Evidentemente infastidito nel post partita non solo per il risultato maturato sul terreno di gioco e per una classifica deficitaria, ma anche per la contestazione di una parte della tifoseria, il tecnico dell'Avellino Walter Novellino era stato "pizzicato" dalle telecamere mentre battibeccava con un gruppetto di persone che, alle sue spalle, lo stava fischiando ed insultando già da diversi minuti offendendo- pare- anche alcuni componenti della sua famiglia. Attraverso il sito ufficiale, il trainer biancoverde ha inteso fornire la sua versione dei fatti con la speranza che tutto l'ambiente possa fare un passo indietro e ritrovare la necessaria serenità per il bene di una squadra che, mai come in questo momento, avrebbe bisogno dell'appoggio del pubblico e del cosiddetto "dodicesimo uomo" per dare un calcio alla crisi e alla sfortuna. Ecco il pensiero dell'allenatore:

Ieri pomeriggio, durante l’intero arco della partita, oltre a una pioggia incessante, mi sono piovute addosso offese rivolte alla mia persona e alla mia famiglia provenienti da uno sparuto gruppo di persone sistemate in tribuna Montevergine laterale. Ci tengo a sottolineare: si è trattato di pochissime persone, rispetto a un pubblico straordinario. Però anche sul risultato di vantaggio, senza sosta, hanno rivolto nei miei confronti insulti di ogni genere. Ho mantenuto la calma durante la partita, ma quando sono stati toccati alcuni tasti della mia sfera personale, è stato difficile contenere la rabbia. Ho avuto una reazione verso questi signori, per un attimo, soltanto a fine gara, e l’hanno vista tutti, non sono qui a negare l’evidenza.
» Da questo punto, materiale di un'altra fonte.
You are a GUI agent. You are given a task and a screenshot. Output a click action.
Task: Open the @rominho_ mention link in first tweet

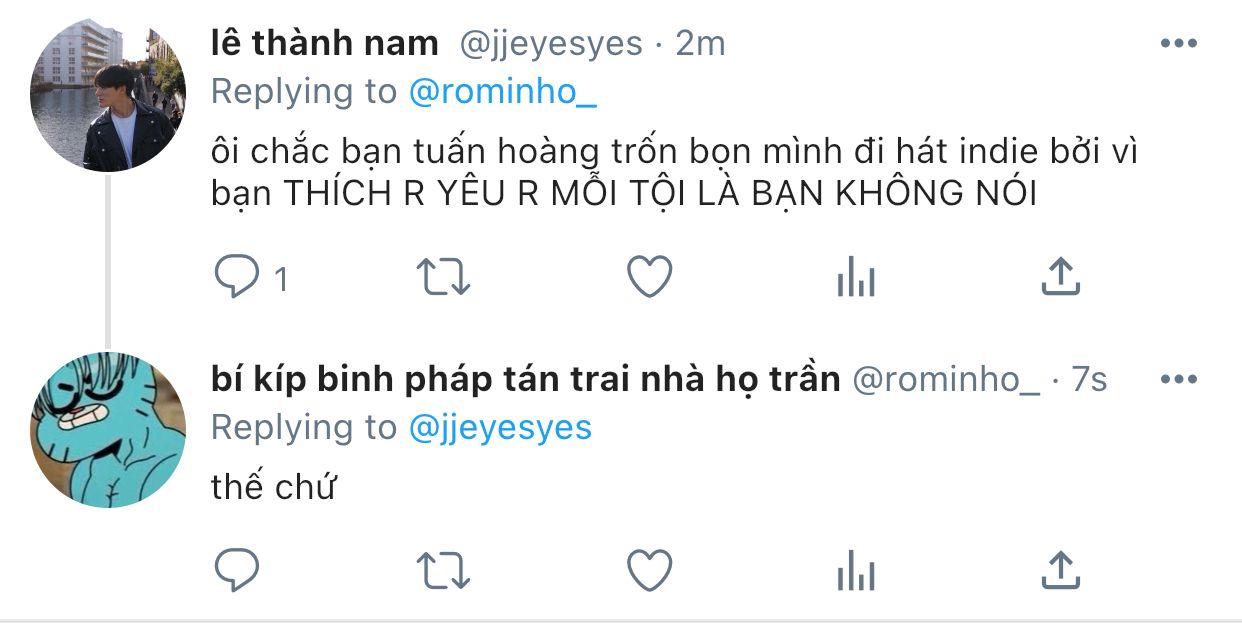pos(503,91)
Non ho voluto tuttavia parlarne con la stampa nelle consuete conferenze post gara per non alimentare altre polemiche e per non distogliere l’attenzione da quanto avvenuto in campo.Poi, con il trascorrere delle ore, ho visto che il mio momento di stizza è stato strumentalizzato dai media e ho così preferito ritornare sull’argomento per chiarire e chiuderlo definitivamente.Siamo protagonisti di una realtà sportiva importante, rappresentiamo un esempio e mi scuso del gesto avuto, ripreso dalle telecamere.Contestate le mie scelte tecniche, i moduli, i cambi. Ho imparato a turarmi le orecchie e a guardare avanti. Ma questa volta non ce l’ho fatta: le offese rivolte alla mia persona, alla mia famiglia - che trovo davvero senza senso, immotivate, seppure provenienti da pochissime persone - non riesco a capirle e ad accettarle.
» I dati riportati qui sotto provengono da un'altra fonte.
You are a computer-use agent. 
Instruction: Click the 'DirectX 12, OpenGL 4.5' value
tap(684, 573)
Sono nel calcio da una vita e ho sempre avuto rispetto di tutti: società, tifosi, calciatori, colleghi, stampa e quanti lavorano in questo “mondo”. E ho sempre rispettato la tifoseria di Avellino: tutti sanno quanto sia legato a questa piazza e i motivi che mi fanno sentire un vero “lupo”.  Dietro a ogni tesserato, allenatore o calciatore che sia, c’è un uomo e credo di meritare lo stesso rispetto che ho sempre avuto nei confronti di tutte le persone".